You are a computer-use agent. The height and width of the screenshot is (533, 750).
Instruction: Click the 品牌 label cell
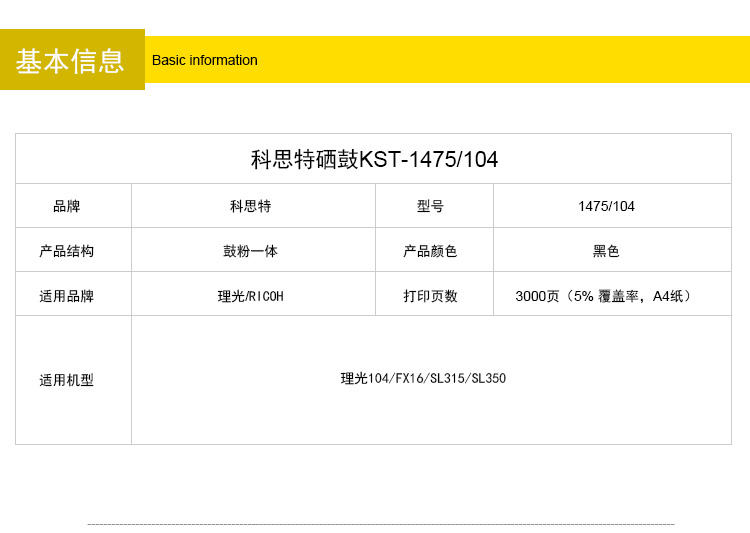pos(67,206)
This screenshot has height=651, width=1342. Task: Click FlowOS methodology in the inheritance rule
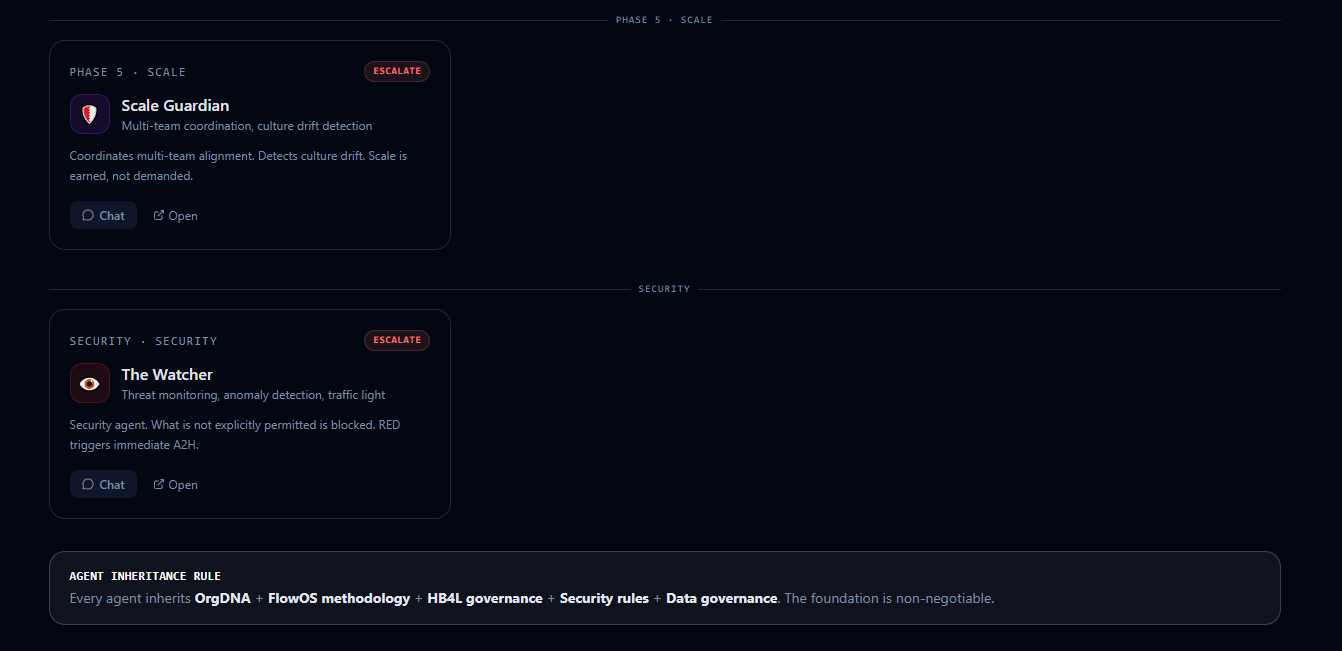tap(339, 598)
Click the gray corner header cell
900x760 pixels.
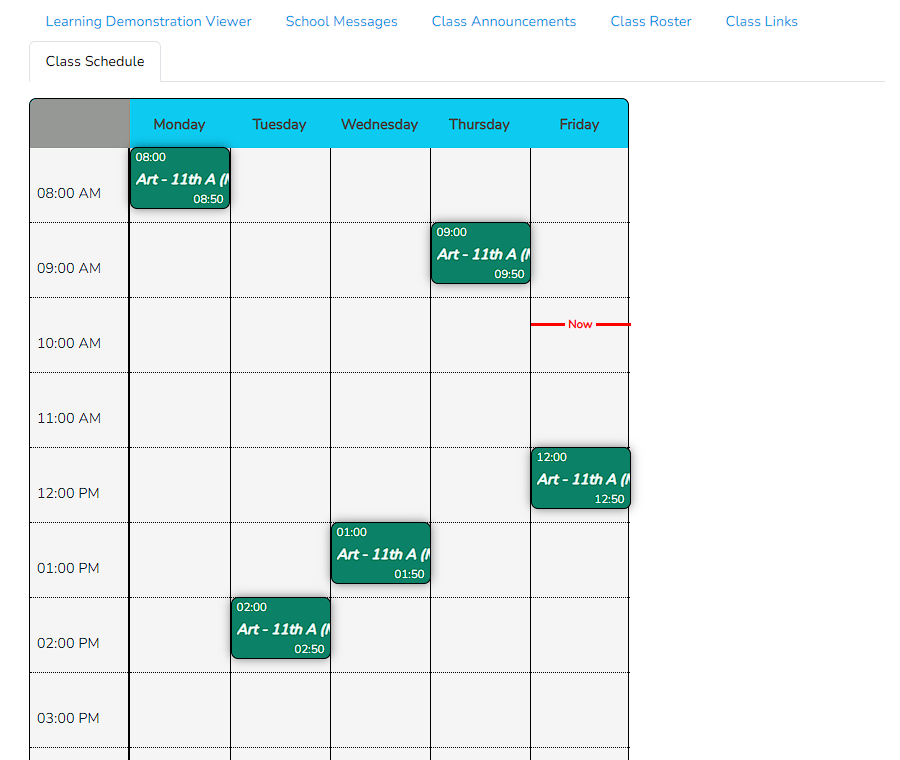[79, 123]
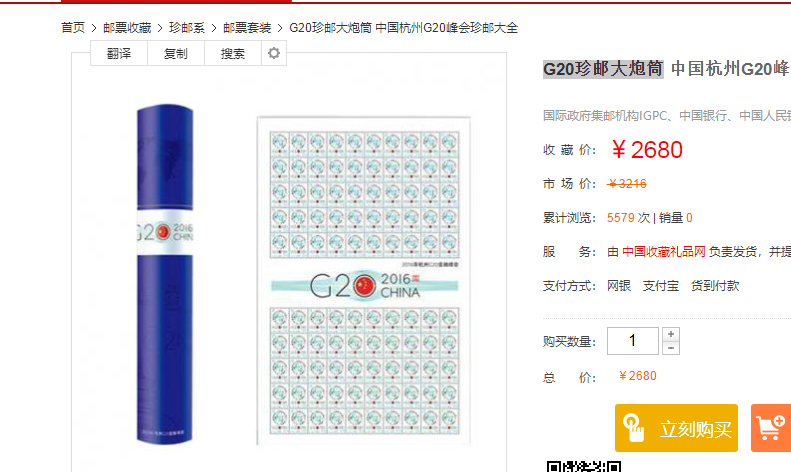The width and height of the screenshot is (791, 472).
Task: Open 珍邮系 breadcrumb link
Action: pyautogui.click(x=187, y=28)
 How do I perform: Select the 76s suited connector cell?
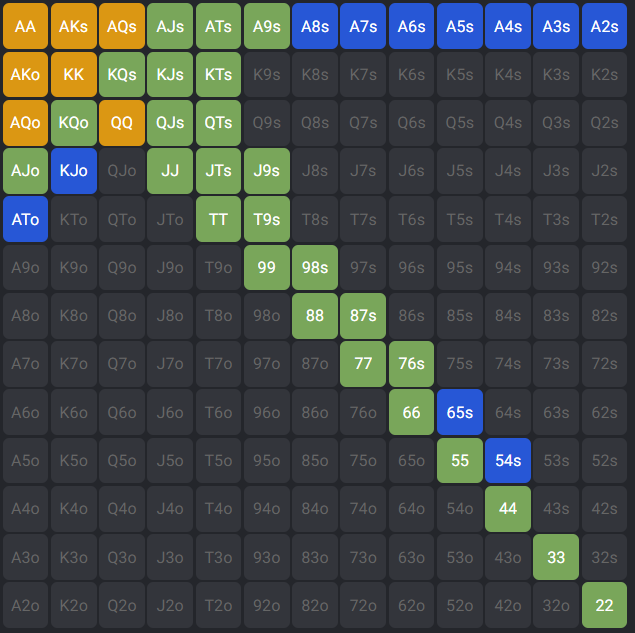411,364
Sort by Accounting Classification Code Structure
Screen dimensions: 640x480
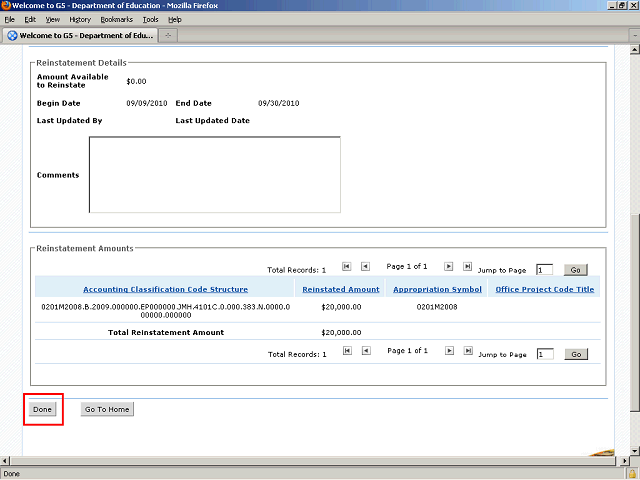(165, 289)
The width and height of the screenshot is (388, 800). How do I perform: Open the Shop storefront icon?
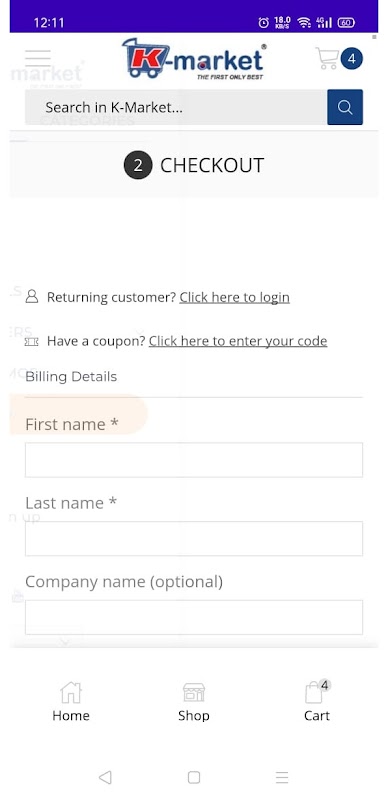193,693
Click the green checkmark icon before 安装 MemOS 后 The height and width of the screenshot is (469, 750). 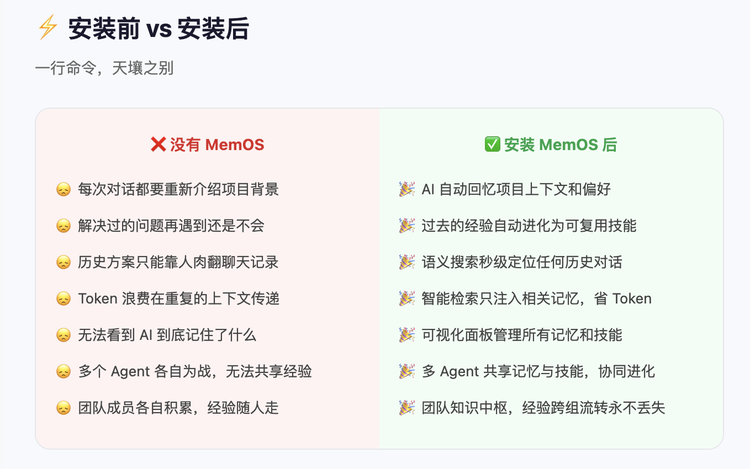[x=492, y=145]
---
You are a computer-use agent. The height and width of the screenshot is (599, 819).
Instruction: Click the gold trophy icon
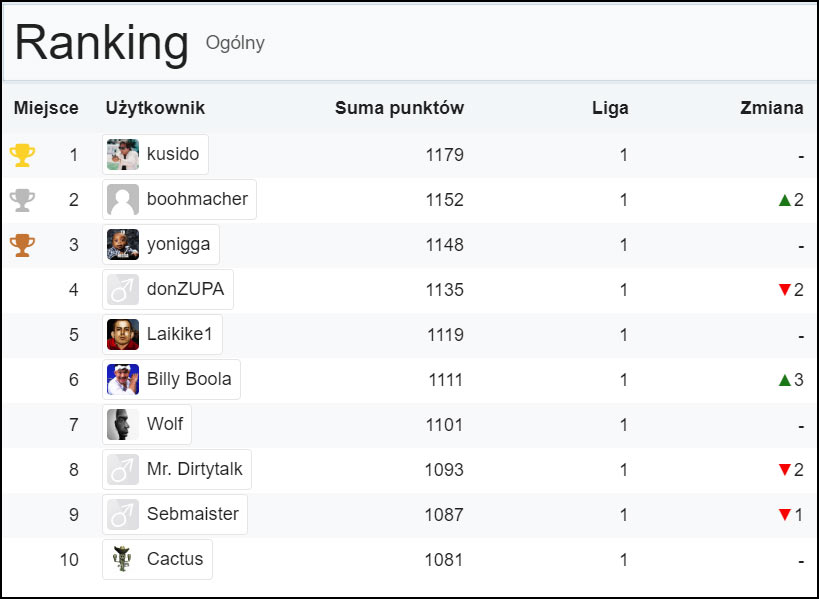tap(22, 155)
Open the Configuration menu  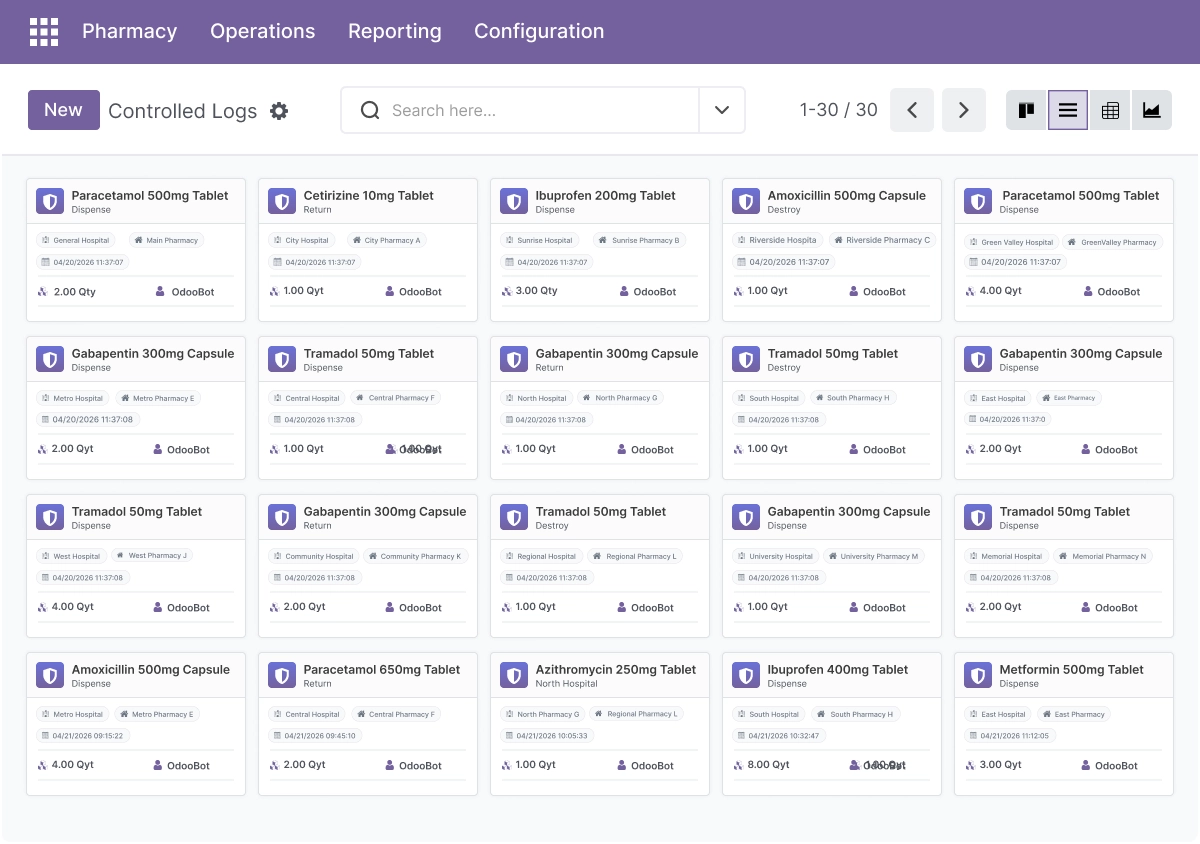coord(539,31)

== TASK TO CARRY OUT ==
Count the lines in the material above that contain the word "perform". Give only the number.

== ANSWER TO THIS TASK ==
2